More than a decade ago in our Charlotte office, our editorial staff met with officials from the NBA, and over the course of our conversation, they argued that the WNBA should be getting more coverage in our publications. A healthy debate ensued, as some from SBJ’s newsroom countered the coverage fit the W’s standing in the U.S. sports landscape at the time.
It’s a conversation that has been revisited many times with the league, and I thought of those discussions in looking at the amount of coverage the league received over its opening weekend earlier this month. On Sunday, May 10, we pored through hundreds of clips in the SBJ office and reviewed the weekend news from the NBA and NHL playoffs to MLB and MLS regular seasons to developments in college sports, golf and team sales. But it was the volume and tone of the coverage around the WNBA that stood out, and in that Sunday’s Weekend Rap, the first four stories were all glowing, positive takes on the league, its players and fan following.
Seeking some context, I decided to look back at the league’s opening week during select years of the last decade, and doing so, you can see the tremendous gains the W has made in media attention and its place in pop culture. Let’s start with May 2016, when the main piece in SBJ Daily noted the WNBA was starting its 20th season with new President Lisa Borders focused on increasing attendance, growing revenue and increasing “visibility for the league.” USA Today said the league was looking to improve “stagnating attendance and television ratings.” Former WNBA President Val Ackerman told Newsday that despite a leveling of interest, the quality of play had improved dramatically, stating, “The quality of play in the WNBA is really at a zenith. … There’s a great game happening.”
The opening week two years later saw more questions, as in May 2018, NBA Commissioner Adam Silver hinted at possibly shifting the schedule of the WNBA from May-to-August to the fall/winter because it was hard to draw fans in the summer. He was “particularly frustrated that we have been unable to get young women, girls to attend those games.” He added, “We still have a marketing problem and we have to figure out … how to do a better job connecting to young people and get them interested in women’s basketball.”

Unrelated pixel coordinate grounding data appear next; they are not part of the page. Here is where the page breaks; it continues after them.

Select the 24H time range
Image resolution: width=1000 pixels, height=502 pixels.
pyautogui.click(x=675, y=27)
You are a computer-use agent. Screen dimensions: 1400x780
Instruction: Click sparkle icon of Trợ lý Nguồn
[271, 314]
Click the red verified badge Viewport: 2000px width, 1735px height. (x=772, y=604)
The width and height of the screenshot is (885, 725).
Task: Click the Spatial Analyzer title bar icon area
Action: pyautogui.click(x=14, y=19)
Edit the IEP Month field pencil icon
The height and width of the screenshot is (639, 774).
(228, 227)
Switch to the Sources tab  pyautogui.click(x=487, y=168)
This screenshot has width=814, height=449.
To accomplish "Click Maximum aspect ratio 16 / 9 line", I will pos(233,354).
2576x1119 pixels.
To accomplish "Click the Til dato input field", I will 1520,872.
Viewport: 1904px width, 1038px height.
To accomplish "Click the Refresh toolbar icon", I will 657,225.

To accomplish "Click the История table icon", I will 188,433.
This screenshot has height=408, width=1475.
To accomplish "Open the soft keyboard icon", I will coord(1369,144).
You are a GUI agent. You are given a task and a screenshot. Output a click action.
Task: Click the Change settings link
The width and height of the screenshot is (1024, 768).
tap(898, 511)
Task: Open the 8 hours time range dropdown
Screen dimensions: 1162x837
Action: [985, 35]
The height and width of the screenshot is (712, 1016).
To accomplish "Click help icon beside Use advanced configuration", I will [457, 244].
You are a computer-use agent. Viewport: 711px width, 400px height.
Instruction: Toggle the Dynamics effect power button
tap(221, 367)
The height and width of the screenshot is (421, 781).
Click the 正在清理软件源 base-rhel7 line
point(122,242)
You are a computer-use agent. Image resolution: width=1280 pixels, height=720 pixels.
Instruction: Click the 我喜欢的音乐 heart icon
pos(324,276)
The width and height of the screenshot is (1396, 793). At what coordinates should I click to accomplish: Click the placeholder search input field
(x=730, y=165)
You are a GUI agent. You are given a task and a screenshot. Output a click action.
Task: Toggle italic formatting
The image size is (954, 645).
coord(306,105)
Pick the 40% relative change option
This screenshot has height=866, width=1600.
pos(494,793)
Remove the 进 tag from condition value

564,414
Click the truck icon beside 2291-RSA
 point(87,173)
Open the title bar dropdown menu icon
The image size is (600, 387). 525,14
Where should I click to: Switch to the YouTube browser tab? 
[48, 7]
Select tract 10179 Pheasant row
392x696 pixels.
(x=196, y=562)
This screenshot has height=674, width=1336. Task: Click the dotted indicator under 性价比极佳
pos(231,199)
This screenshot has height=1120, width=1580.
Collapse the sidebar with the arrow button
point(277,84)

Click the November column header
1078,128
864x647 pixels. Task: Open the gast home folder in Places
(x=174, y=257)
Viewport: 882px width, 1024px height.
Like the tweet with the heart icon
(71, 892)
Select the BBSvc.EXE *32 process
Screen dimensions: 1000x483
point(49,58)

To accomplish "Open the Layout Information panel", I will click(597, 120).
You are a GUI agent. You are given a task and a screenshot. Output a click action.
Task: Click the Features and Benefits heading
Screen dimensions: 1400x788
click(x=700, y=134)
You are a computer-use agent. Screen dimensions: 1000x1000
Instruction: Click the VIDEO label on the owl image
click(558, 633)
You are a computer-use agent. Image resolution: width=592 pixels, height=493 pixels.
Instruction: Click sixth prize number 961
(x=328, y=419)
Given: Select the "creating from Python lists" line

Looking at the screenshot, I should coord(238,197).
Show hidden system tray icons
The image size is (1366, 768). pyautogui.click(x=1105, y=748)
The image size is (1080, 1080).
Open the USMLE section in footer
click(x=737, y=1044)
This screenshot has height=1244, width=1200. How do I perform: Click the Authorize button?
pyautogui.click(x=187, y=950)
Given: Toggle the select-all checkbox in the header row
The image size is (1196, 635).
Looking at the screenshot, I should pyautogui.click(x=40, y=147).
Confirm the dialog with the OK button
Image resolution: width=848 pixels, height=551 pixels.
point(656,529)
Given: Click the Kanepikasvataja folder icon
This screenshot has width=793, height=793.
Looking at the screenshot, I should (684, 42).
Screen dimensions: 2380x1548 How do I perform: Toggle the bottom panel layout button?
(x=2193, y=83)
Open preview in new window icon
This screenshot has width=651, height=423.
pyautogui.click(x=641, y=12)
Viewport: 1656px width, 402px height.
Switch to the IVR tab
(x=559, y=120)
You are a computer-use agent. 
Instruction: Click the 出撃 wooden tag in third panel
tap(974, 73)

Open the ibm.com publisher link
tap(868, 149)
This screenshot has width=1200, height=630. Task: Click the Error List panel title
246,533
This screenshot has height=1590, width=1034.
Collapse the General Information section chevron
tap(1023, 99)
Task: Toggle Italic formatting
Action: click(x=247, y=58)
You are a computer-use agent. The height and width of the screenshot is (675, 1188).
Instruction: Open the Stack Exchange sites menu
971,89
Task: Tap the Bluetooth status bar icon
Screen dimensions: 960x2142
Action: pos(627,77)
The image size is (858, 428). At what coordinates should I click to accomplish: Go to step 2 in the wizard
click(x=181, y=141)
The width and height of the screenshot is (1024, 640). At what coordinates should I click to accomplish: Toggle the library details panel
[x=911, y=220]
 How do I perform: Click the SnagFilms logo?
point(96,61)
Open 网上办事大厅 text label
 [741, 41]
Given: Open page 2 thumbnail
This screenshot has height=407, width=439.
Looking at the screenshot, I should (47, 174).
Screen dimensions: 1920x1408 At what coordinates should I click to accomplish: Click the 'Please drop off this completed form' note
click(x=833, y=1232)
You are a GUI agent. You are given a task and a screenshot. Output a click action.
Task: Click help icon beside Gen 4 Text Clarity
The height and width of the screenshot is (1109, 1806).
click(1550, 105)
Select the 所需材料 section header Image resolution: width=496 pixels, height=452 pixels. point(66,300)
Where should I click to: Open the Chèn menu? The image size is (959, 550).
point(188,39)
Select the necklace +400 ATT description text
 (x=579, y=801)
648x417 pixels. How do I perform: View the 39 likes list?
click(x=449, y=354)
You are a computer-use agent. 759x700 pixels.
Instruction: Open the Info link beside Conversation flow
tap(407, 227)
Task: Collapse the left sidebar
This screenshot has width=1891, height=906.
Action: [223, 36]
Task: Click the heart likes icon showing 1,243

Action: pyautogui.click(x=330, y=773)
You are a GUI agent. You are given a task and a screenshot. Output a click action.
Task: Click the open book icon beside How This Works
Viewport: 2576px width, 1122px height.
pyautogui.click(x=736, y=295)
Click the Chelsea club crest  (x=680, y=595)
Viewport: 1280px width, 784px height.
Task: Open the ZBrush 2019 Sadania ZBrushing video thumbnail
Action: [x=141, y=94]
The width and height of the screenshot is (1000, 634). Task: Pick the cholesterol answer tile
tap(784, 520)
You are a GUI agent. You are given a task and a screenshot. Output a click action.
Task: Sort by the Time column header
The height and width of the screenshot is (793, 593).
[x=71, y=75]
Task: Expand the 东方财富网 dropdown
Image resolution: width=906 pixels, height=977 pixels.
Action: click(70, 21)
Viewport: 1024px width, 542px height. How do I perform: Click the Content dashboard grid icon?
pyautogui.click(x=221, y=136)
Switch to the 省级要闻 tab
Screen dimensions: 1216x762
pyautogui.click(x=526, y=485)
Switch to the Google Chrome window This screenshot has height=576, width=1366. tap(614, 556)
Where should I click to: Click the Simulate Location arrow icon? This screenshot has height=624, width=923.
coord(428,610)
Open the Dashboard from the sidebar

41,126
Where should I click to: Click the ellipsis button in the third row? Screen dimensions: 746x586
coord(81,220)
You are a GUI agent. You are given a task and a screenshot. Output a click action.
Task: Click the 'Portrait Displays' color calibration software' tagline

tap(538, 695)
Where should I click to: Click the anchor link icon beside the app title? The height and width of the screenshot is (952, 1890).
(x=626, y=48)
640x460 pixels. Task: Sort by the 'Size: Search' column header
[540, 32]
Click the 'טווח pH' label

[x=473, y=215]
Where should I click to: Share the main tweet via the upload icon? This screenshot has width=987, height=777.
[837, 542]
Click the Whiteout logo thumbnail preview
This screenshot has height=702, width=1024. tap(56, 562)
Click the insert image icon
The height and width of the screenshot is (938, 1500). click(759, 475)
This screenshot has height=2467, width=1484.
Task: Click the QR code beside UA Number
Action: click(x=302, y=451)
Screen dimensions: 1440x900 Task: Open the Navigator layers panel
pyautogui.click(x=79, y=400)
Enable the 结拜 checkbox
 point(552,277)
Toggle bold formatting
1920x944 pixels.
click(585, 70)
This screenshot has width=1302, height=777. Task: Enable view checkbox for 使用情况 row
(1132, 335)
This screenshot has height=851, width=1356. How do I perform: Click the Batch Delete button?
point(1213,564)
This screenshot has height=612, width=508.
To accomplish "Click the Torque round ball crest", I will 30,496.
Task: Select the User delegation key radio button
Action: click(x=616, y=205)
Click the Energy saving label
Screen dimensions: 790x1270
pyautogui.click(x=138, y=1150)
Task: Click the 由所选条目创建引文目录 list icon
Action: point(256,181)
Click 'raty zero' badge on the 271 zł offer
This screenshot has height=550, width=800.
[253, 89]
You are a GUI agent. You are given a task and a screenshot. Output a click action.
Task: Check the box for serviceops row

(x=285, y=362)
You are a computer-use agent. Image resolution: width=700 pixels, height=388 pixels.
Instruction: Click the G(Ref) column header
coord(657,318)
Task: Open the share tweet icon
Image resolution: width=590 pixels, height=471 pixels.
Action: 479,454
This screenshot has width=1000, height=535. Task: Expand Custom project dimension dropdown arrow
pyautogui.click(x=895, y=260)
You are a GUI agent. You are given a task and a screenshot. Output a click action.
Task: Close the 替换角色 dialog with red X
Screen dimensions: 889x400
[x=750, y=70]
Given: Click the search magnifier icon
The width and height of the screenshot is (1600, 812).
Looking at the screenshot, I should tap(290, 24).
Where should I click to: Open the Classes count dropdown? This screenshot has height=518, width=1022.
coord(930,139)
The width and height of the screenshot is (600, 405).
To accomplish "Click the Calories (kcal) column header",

A year later, SBJ Daily wrote the W opened its season with its first commissioner, as Cathy Engelbert took over a league that had a new logo and a marketing approach aimed at a younger audience, but the biggest challenges was still attendance. It was after COVID when we saw a change, and in May 2023, there was a noticeable shift in tone, as the Washington Post noted “positive trends” in the W, which looked to “build off a women’s NCAA tournament that had the most viewers on ESPN.”
But it was May 2024, opening its 28th season with the addition of Caitlin Clark, that interest surged. The AP reported the WNBA was getting “unparalleled attention,” with the challenge of “translating the hype and hoopla into a movement and not just moment.”
Now, two years later, the storylines are even more positive — just look at the headlines over this month’s opening weekend: First, the Portland Fire set a W record for an expansion team’s season opener with more than 19,300 at Moda Center. The expansion Toronto Tempo opened to a standing-room-only crowd in an event called “historic … both on and off the court.” A third story noted more than 17,000 watched two of the league’s most popular teams, the Dallas Wings and Indiana Fever, open their season in Gainbridge Fieldhouse, which was “filled with fans and storylines.”
For more context, in 2016, SBJ featured 12 stories in the first three weeks of the W’s season; in 2024, we had 40 over the first two weeks, and in 2026, we have had close to 40 just in the first seven days of the season. So, what’s my point? First, the increased coverage comes as media companies have significantly pared back on staff and beat writers — so many sports have to fight for inches and attention and now the W is receiving more resources. Two, the placement of the news, not buried in agate sections, but across print, digital, television and audio — from sports, business and style sections. Three, and perhaps most striking, look at the tenor, and how it’s shifted so dramatically from hand-wringing, dour takes on empty seats, lagging viewership, marketing challenges and failure to connect with young fans. Now, coverage of the league, its players, the product and the atmosphere is almost breathless.
There are plenty of reasons for this significant progress: A lot of work by players, the league, teams, partners and fans, and skilled use of social platforms. Everyone connected to the league will tell you there is still a long way to go, but to this observer, it’s beneficial to step back and take in how the coverage, storylines, perception and appreciation of the WNBA has dramatically improved.